━━━ RECORDS SHOWN ━━━

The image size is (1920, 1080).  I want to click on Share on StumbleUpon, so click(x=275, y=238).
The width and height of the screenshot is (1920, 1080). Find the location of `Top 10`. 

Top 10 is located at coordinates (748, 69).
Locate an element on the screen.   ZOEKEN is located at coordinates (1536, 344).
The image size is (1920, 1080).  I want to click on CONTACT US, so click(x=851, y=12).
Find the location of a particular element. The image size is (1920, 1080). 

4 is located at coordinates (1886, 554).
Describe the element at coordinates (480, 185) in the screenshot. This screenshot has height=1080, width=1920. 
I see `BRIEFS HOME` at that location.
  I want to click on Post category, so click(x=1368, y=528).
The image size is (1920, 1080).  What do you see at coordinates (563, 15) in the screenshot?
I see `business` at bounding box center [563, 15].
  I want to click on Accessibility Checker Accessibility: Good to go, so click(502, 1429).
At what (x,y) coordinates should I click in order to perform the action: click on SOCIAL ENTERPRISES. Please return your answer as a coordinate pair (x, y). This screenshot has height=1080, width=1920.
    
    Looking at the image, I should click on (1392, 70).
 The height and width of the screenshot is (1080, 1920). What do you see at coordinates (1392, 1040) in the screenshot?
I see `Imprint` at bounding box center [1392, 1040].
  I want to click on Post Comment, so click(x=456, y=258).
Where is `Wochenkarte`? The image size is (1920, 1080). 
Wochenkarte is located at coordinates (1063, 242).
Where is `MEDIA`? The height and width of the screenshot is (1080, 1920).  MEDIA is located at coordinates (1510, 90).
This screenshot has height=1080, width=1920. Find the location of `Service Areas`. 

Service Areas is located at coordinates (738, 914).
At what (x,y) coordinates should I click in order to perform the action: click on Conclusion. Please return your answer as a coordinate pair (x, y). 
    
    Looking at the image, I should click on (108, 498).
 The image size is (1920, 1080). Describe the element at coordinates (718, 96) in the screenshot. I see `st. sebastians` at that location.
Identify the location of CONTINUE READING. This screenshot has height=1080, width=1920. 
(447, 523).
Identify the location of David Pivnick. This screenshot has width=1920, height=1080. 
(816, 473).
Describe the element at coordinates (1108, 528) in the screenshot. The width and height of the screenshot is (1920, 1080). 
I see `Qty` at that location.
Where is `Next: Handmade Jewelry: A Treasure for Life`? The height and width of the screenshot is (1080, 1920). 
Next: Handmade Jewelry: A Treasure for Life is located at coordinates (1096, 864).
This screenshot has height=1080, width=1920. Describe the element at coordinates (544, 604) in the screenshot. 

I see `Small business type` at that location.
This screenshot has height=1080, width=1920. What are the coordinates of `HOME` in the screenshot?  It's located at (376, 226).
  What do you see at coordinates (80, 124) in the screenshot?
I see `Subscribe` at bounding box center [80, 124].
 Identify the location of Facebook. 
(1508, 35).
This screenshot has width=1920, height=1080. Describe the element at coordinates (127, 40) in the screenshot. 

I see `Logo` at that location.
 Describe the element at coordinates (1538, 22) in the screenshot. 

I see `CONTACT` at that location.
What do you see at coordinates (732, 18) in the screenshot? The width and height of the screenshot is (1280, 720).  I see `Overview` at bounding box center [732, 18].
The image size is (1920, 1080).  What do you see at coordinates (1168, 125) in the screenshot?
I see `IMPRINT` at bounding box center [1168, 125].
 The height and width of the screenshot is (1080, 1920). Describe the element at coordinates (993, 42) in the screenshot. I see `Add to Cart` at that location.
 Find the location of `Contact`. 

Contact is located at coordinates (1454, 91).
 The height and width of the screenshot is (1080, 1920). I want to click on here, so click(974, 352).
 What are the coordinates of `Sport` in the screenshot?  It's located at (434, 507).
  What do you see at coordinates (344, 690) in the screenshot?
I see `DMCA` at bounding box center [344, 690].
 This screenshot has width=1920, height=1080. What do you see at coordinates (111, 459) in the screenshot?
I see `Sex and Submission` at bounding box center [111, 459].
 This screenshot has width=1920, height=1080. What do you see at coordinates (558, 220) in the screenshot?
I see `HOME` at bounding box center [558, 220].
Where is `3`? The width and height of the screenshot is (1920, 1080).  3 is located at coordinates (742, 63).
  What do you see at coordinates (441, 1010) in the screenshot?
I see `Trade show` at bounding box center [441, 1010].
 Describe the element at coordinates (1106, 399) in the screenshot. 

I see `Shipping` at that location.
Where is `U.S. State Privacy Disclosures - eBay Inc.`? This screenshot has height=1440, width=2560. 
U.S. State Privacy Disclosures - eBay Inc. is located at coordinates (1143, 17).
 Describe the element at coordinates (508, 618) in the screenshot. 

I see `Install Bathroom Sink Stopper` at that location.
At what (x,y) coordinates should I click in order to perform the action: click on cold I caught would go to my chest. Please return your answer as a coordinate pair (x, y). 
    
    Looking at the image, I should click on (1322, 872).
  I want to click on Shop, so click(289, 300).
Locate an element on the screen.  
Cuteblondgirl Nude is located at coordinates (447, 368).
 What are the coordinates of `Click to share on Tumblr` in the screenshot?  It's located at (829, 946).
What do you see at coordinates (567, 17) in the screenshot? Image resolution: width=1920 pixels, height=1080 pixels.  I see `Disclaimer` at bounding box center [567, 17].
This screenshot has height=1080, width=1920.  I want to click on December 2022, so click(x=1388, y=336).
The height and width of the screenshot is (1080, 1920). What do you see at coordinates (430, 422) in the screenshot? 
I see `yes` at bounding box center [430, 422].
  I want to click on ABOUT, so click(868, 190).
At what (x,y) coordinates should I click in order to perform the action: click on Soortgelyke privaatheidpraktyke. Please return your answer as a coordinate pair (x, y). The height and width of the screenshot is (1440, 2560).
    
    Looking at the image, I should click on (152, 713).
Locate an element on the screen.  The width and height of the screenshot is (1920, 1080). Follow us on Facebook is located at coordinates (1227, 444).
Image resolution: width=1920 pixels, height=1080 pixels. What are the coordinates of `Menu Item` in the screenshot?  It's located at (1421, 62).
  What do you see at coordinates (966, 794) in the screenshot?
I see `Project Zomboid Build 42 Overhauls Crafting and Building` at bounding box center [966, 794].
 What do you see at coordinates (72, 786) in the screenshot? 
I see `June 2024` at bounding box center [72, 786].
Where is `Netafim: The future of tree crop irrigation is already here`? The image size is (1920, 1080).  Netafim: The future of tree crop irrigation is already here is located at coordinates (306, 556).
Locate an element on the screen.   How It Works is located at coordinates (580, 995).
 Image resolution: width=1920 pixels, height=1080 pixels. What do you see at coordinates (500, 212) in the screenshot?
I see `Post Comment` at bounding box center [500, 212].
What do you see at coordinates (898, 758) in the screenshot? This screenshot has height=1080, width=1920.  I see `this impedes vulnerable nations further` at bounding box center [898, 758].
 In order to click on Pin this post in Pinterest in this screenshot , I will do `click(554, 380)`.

━━━

▶ [AIM OF THE EXERCISE] Reproduce word for word the stretch of rows from the line containing "y). This screenshot has height=1080, width=1920." through the line containing "I want to click on Post Comment, so". Include both of those lines.

▶ [THE RESULT]
At what (x,y) coordinates should I click in order to perform the action: click on SOCIAL ENTERPRISES. Please return your answer as a coordinate pair (x, y). This screenshot has height=1080, width=1920.
    
    Looking at the image, I should click on (1392, 70).
 The height and width of the screenshot is (1080, 1920). What do you see at coordinates (1392, 1040) in the screenshot?
I see `Imprint` at bounding box center [1392, 1040].
  I want to click on Post Comment, so click(x=456, y=258).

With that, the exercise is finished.